Problem requirements:
Copy the listing below verbatim, starting at the line with "The width and height of the screenshot is (555, 384)." and ending at the line with "(x=35, y=14)", including both of those lines.

Data to process:
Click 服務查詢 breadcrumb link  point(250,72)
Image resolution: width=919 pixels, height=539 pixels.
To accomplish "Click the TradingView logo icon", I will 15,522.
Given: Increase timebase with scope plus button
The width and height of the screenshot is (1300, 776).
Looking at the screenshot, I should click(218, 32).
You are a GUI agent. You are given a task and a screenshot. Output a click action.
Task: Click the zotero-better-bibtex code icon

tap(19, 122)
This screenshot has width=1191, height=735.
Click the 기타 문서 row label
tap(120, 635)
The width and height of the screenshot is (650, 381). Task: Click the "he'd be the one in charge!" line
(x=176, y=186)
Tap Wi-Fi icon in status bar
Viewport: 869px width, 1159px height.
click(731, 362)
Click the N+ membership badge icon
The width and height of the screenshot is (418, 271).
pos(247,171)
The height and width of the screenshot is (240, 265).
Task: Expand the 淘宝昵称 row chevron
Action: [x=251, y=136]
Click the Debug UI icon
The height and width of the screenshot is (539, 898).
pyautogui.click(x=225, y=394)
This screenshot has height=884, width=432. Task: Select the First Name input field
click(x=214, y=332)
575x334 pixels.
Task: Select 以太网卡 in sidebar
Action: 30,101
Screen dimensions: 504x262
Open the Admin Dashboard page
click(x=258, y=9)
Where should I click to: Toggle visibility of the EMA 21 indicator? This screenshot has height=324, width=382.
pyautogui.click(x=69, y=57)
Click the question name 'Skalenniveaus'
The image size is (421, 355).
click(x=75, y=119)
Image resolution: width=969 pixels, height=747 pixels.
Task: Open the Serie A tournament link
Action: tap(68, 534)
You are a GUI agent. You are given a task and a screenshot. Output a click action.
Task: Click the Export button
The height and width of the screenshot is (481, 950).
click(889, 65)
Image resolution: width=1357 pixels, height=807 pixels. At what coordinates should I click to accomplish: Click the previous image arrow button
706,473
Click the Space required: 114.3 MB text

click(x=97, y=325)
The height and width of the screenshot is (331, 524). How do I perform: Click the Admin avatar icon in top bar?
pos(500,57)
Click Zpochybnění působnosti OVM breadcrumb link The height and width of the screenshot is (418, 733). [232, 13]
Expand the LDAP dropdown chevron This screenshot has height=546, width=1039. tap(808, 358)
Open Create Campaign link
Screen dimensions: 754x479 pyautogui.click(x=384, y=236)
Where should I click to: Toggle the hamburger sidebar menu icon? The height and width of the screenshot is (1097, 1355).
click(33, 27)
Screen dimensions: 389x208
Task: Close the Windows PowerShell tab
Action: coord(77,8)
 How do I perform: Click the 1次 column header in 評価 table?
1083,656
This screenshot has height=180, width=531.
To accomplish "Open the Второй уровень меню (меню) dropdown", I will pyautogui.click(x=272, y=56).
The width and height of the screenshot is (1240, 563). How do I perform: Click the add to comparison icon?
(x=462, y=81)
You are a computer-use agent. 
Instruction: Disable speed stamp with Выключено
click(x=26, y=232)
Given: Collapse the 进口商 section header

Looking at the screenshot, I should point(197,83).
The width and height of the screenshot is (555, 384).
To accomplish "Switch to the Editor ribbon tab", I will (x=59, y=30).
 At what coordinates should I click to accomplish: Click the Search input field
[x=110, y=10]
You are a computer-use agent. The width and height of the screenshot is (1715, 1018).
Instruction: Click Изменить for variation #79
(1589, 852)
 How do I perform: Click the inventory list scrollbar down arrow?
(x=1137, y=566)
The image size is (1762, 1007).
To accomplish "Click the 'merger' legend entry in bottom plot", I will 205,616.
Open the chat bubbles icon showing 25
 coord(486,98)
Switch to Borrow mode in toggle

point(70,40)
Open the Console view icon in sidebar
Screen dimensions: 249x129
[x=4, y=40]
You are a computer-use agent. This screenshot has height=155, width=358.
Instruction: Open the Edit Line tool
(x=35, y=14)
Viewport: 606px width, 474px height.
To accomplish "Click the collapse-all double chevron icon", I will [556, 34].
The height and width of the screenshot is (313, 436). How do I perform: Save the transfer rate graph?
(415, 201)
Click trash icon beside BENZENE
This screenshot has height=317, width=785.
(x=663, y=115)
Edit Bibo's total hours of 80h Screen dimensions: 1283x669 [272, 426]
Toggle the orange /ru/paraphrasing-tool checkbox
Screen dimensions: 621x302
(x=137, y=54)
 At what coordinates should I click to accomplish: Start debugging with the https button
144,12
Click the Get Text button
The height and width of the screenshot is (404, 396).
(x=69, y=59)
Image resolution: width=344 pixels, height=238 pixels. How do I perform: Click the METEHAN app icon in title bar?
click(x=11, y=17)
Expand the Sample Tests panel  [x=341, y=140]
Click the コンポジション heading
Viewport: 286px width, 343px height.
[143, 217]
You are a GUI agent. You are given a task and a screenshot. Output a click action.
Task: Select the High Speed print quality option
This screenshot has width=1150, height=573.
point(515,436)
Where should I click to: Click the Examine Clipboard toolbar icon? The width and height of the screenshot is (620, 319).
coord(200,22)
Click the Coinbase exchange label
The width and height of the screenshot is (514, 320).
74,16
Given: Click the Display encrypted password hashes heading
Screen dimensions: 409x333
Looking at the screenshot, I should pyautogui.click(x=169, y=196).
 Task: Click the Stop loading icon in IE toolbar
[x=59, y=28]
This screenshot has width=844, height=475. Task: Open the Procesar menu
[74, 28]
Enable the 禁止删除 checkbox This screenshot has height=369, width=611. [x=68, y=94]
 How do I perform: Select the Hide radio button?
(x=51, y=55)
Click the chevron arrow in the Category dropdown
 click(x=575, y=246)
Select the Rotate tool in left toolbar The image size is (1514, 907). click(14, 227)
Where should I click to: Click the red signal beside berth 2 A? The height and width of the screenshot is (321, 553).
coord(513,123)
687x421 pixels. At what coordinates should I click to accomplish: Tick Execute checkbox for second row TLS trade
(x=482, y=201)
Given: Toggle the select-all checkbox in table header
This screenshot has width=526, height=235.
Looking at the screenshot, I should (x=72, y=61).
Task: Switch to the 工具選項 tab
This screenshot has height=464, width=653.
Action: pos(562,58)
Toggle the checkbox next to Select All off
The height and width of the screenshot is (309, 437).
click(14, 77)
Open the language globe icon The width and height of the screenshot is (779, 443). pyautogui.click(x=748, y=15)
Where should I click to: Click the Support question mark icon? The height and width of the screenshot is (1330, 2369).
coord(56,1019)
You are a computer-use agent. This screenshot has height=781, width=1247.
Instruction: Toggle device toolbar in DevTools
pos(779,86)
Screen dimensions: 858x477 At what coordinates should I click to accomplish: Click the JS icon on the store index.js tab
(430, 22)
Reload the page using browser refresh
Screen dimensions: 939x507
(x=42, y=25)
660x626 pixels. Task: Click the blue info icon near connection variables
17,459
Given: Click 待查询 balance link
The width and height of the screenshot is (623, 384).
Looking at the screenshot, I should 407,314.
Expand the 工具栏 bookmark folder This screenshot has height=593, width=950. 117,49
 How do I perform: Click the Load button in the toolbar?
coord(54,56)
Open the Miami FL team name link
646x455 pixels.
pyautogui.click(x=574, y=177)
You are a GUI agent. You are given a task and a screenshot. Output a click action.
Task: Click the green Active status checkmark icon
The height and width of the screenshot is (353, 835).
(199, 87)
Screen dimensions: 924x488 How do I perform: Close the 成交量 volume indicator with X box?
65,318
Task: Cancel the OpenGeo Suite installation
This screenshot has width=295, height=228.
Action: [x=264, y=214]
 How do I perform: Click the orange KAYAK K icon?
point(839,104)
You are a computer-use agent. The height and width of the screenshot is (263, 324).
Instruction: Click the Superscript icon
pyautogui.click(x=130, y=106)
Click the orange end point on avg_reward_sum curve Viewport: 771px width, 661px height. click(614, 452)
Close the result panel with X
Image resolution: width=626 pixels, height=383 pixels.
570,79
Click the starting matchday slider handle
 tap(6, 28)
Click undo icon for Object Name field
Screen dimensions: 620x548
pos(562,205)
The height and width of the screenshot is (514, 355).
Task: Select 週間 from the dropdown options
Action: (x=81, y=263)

Answer for this exercise:
The width and height of the screenshot is (555, 384).
To accomplish "Switch to the Editor ribbon tab", I will (x=59, y=30).
 At what coordinates should I click to accomplish: Click the Search input field
[x=110, y=10]
You are a computer-use agent. The width and height of the screenshot is (1715, 1018).
Instruction: Click Изменить for variation #79
(1589, 852)
 How do I perform: Click the inventory list scrollbar down arrow?
(x=1137, y=566)
The image size is (1762, 1007).
To accomplish "Click the 'merger' legend entry in bottom plot", I will 205,616.
Open the chat bubbles icon showing 25
 coord(486,98)
Switch to Borrow mode in toggle

point(70,40)
Open the Console view icon in sidebar
Screen dimensions: 249x129
[x=4, y=40]
You are a computer-use agent. This screenshot has height=155, width=358.
Instruction: Open the Edit Line tool
(x=35, y=14)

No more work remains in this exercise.